Les jambes bien campées, je levai le fusil et positionnai la lunette de tire devant mon œil, soufflant calmement pour ralentir ma respiration. Préparée avec le doigt sur la gâchette, je grognai en voyant Dorian et la créature apparaître tour à tour au centre de la fine croix noire.
— Merde, jurai-je dans un murmure. Arrêtez de bouger.
Là !
Je profitai d'une seconde et d'un angle parfait pour tirer.
Le gémissement rauque qui retentit me fit relever la tête. Dorian se redressa en se frottant l'avant-bras. La panique me saisit, mais j'avisai aussitôt la touffe colorée de la fléchette anesthésiante dans le cou de Tina, et soupirai.
— Bien joué, articula-t-il en reculant de quelques pas. Mais c'est passé près.
Sans prendre la peine de répliquer, je lui dressai mon majeur et retournai auprès de Skaï pour l'aider à se remettre sur ses jambes. Dorian restait à bonne distance de la créature qui commençait à devenir groggy.
— Ça va, tu peux te lever ? demandai-je au Bêta.
— Ouais, grommela-t-il, ça va le faire.
Nous baissâmes de concert les yeux vers son abdomen.
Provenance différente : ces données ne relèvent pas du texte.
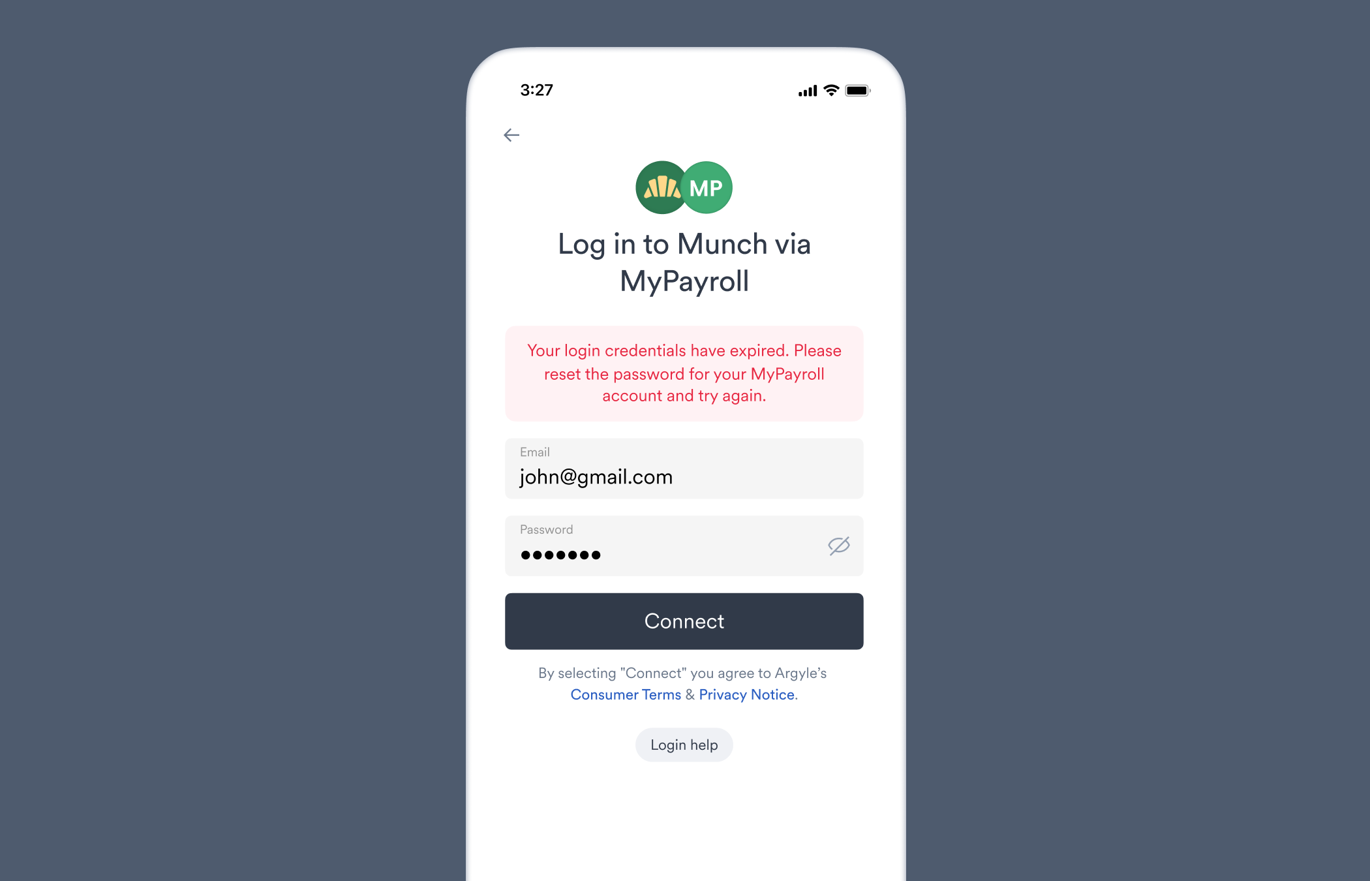Tap the back navigation arrow
Screen dimensions: 1370x881
click(510, 135)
Il grogna en tâtant le pourtours des plaies pas encore tout à fait refermées, bien visibles à travers son T-shirt en lambeaux.
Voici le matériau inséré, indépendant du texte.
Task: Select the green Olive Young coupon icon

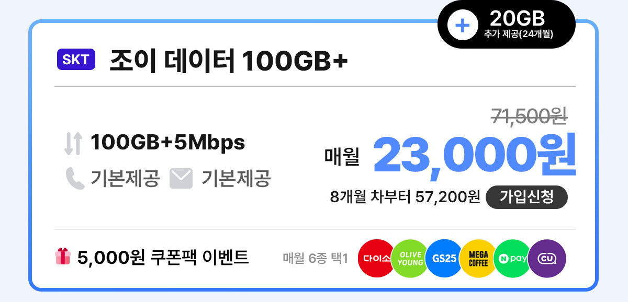Action: [410, 258]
— C'est moche, en conclus-je pour lui.
— J'ai vu, merci pour ton commentaire.
Nous fûmes interrompus dans notre échange par un loup à l'air agacé.
— Vous avez bientôt fini ? Dalaena, nous avons une louve à déplacer, dit-il en montrant la masse inerte du pouce. Skaï, rentre chez toi pour te remettre.
— Mais...
— Mais rien, coupa-t-il. Et nous, me lança-t-il sans un coup d'œil, au travail.
⸙
Avec l'aide de Dorian, nous transportâmes tant bien que mal la femme inconsciente jusqu'au jardin de l'Alpha, piétinant à vitesse d'escargot. Malgré mon excellente condition physique, je soufflai comme un bœuf, comptant les pas qui nous séparaient de la cave. Et pour cause : la Tina transformée en monstre pesait le poids d'un cheval crevé.
Placée entre nous, nous avions fait passer ses bras par-dessus nos épaules. Nous étions entravés dans notre pénible avancée par ses jambes qui traînaient derrière elle, déplaçant la neige dans la foulée.
La puanteur qui nous entourait était insoutenable, et respirer par la bouche ni changeait rien.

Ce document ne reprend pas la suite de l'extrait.